David Vallner
2/21/2006 1:19:00 AM
Dna Pondelok 20 Február 2006 14:53 Dirk van Deun napísal:
> I'm a new Ruby user (currently at page 68 of Programming Ruby !) and
> having found something weird, I wonder if either a) "you have already
> found a bug, report it" or b) "yeah, yeah, we all know that this is
> a bit weird, but it is not a problem in practice".
>
> It seems that you can do destructive operations on the minimum element
> of a range, but not on the maximum element (well, you can, but it
> does not have any effect):
>
> irb(main):001:0> rng="a".."z"
> => "a".."z"
> irb(main):002:0> rng.min[0]="b"
> => "b"
> irb(main):003:0> rng.max[0]="y"
> => "y"
> irb(main):004:0> rng
> => "b".."z"
>
> This just doesn't seem right.
>
> Actually this was the second thing I found that doesn't seem right.

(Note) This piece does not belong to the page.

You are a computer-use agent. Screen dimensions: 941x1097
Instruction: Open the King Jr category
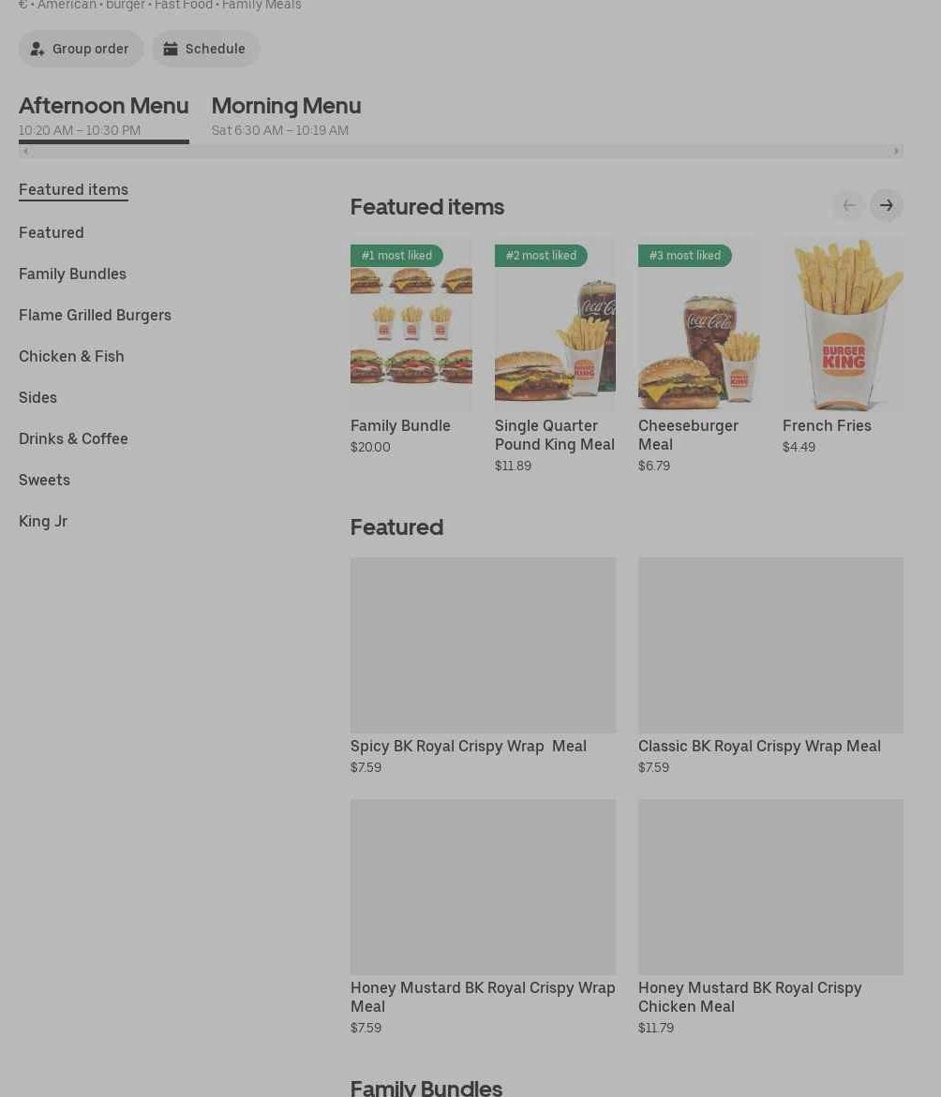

> The first was that the first element is shared when you convert
> a range into an array (again, the last one is different):
>
> irb(main):005:0> arr=rng.to_a
> => ["b", "c", "d", "e", "f", "g", "h", "i", "j", "k", "l", "m", "n", "o",
> "p", "q", "r", "s", "t", "u", "v", "w", "x", "y", "z"] irb(main):006:0>
> rng.min[0]="c"
> => "c"
> irb(main):007:0> rng.max[0]="x"
> => "x"
> irb(main):008:0> arr
> => ["c", "c", "d", "e", "f", "g", "h", "i", "j", "k", "l", "m", "n", "o",
> "p", "q", "r", "s", "t", "u", "v", "w", "x", "y", "z"]
>
> This is really dirty, but at least this was to be expected from the
> specifications ("All you need to be able to make ranges is 'succ' and
> '<=>'" -- there is no talk of a deep copy as a requirement.)
>
Range code seems to enumerate and determine the maximum by generating all
successors lesser or equal, or lesser than the Range endpoint. For these
examples to "work", it would also require to check whether the last generated
element is equal to the endpoint, and return the endpoint object if it was.
That said, I think this situation is similar to the one with String keys in a
hash. Where immutable objects would be enforced otherwise, Ruby gives you the
responsibility for if you choose to change them. Maybe this behaviour should
instead be documented as with the Hash class, if it isn't already; I can't
imagine where this could only be worked around with a noticeable kludge.